- [Short exercise]
Collect every line of the entries below that contains the string "width", where case counts.

- [Data shown]
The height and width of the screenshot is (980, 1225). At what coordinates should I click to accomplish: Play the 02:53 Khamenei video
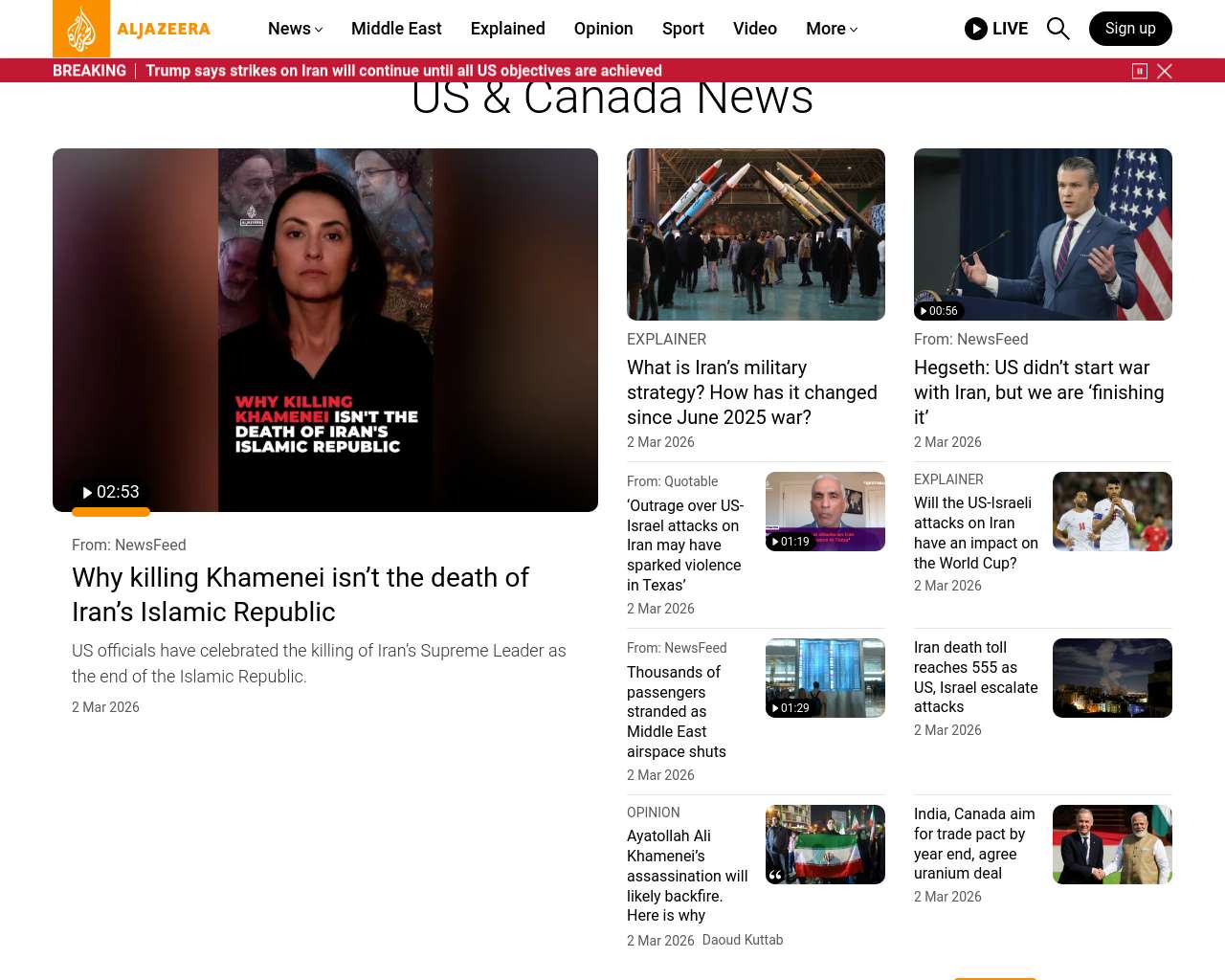(x=110, y=492)
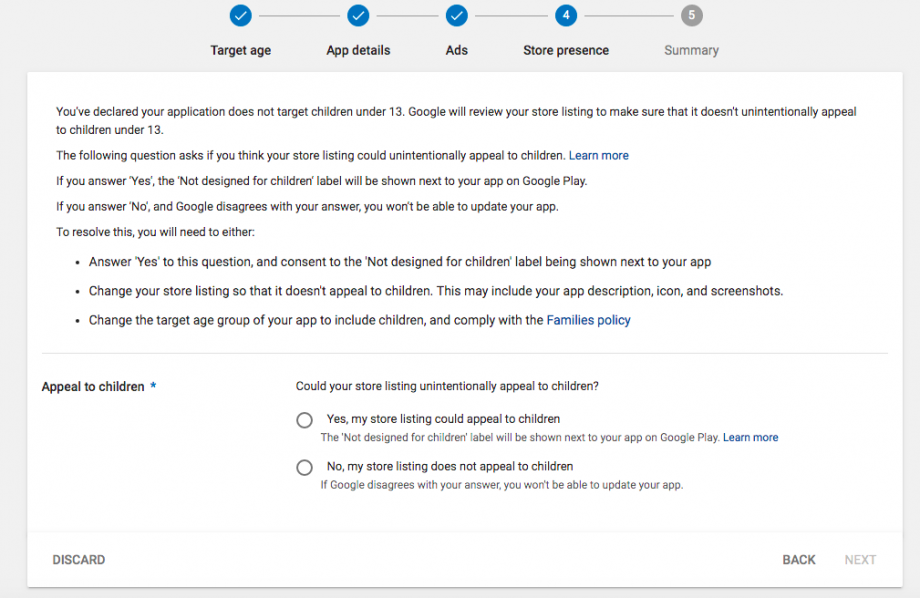Click the step 5 Summary circle icon
The height and width of the screenshot is (598, 920).
[x=691, y=16]
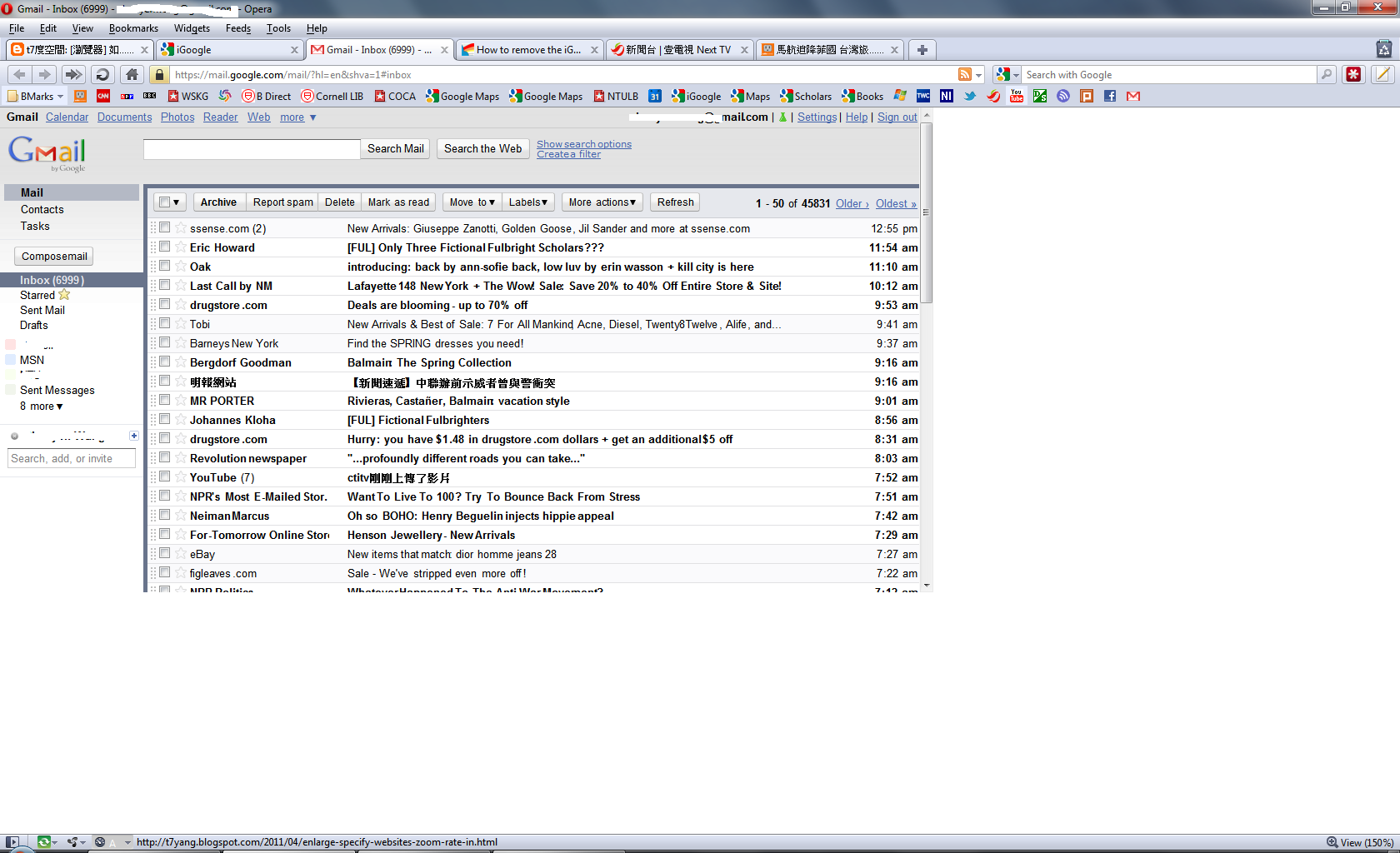Screen dimensions: 1400x853
Task: Click the Create a filter link
Action: [x=568, y=155]
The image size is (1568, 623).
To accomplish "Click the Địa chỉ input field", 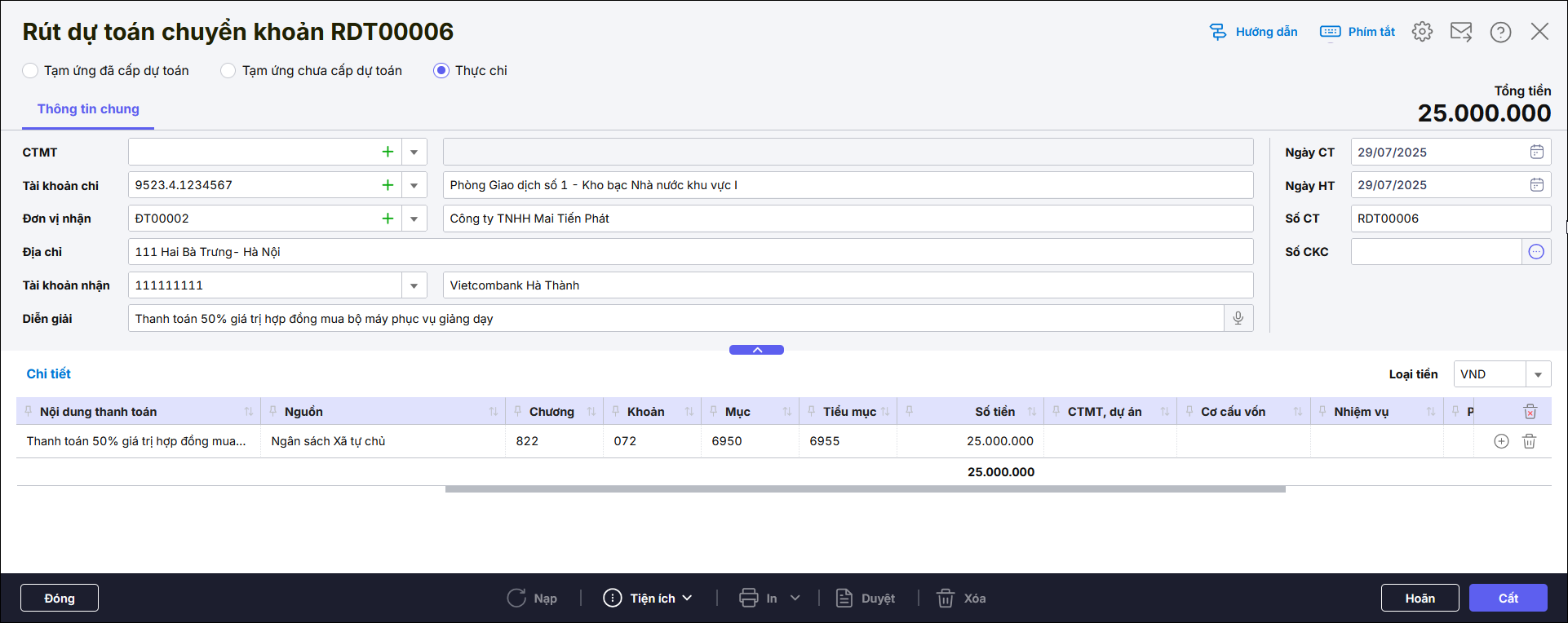I will pyautogui.click(x=690, y=252).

- [Right answer]
The height and width of the screenshot is (980, 1225). At what coordinates should I click to accomplish: Play the 02:53 Khamenei video
The height and width of the screenshot is (598, 920).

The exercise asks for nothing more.